» EXERCISE OBJECTIVE: Once you have found the line with "Edit the OS3D + Vehicle session" in the records below, retype it and every line after it to the end exactly, with no pictures and nothing more.

» SUPPLIED ENTRIES:
Content starts

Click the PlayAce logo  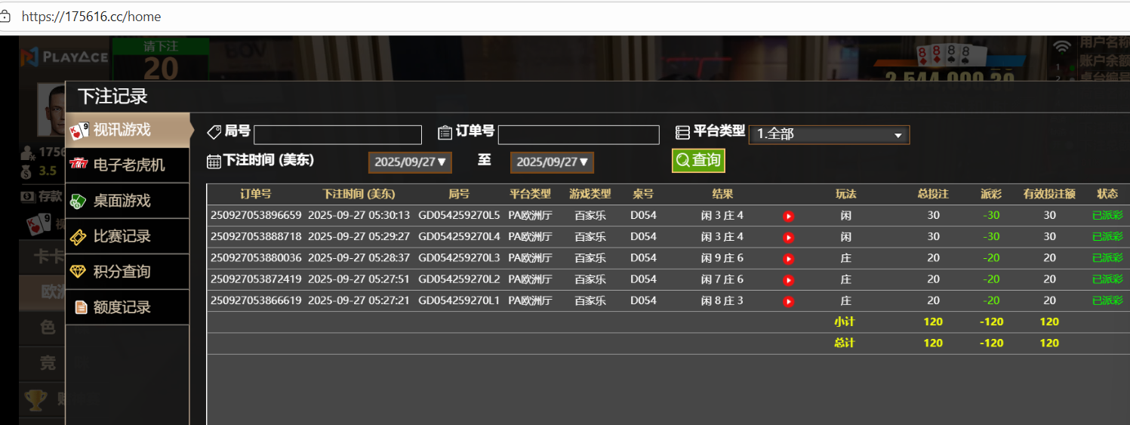[65, 57]
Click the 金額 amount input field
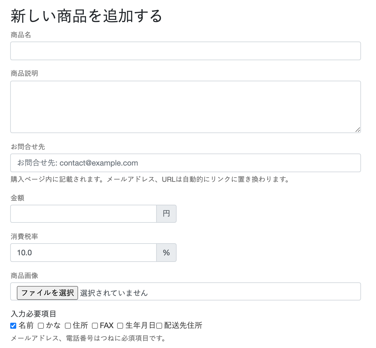 83,214
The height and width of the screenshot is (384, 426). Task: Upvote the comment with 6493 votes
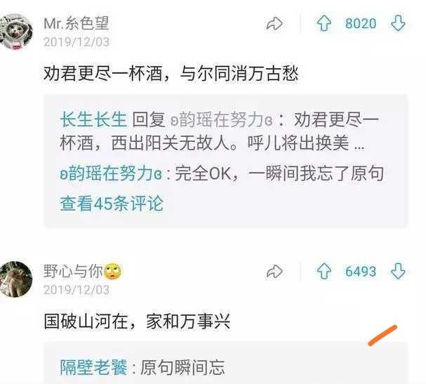324,271
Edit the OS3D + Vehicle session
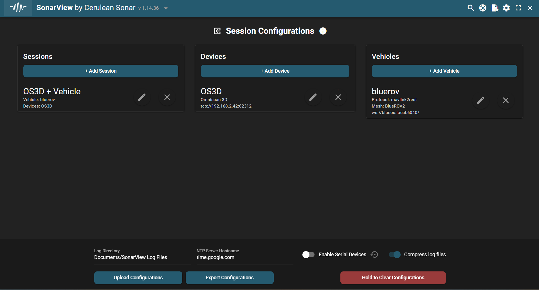539x290 pixels. (142, 97)
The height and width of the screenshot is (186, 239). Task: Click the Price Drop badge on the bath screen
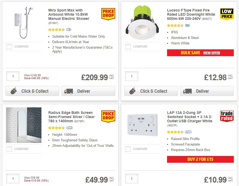108,117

Content ends

» RESULT:
Edit the OS3D + Vehicle session
539x290 pixels. (142, 97)
The height and width of the screenshot is (186, 239). Task: Click the Price Drop badge on the bath screen
108,117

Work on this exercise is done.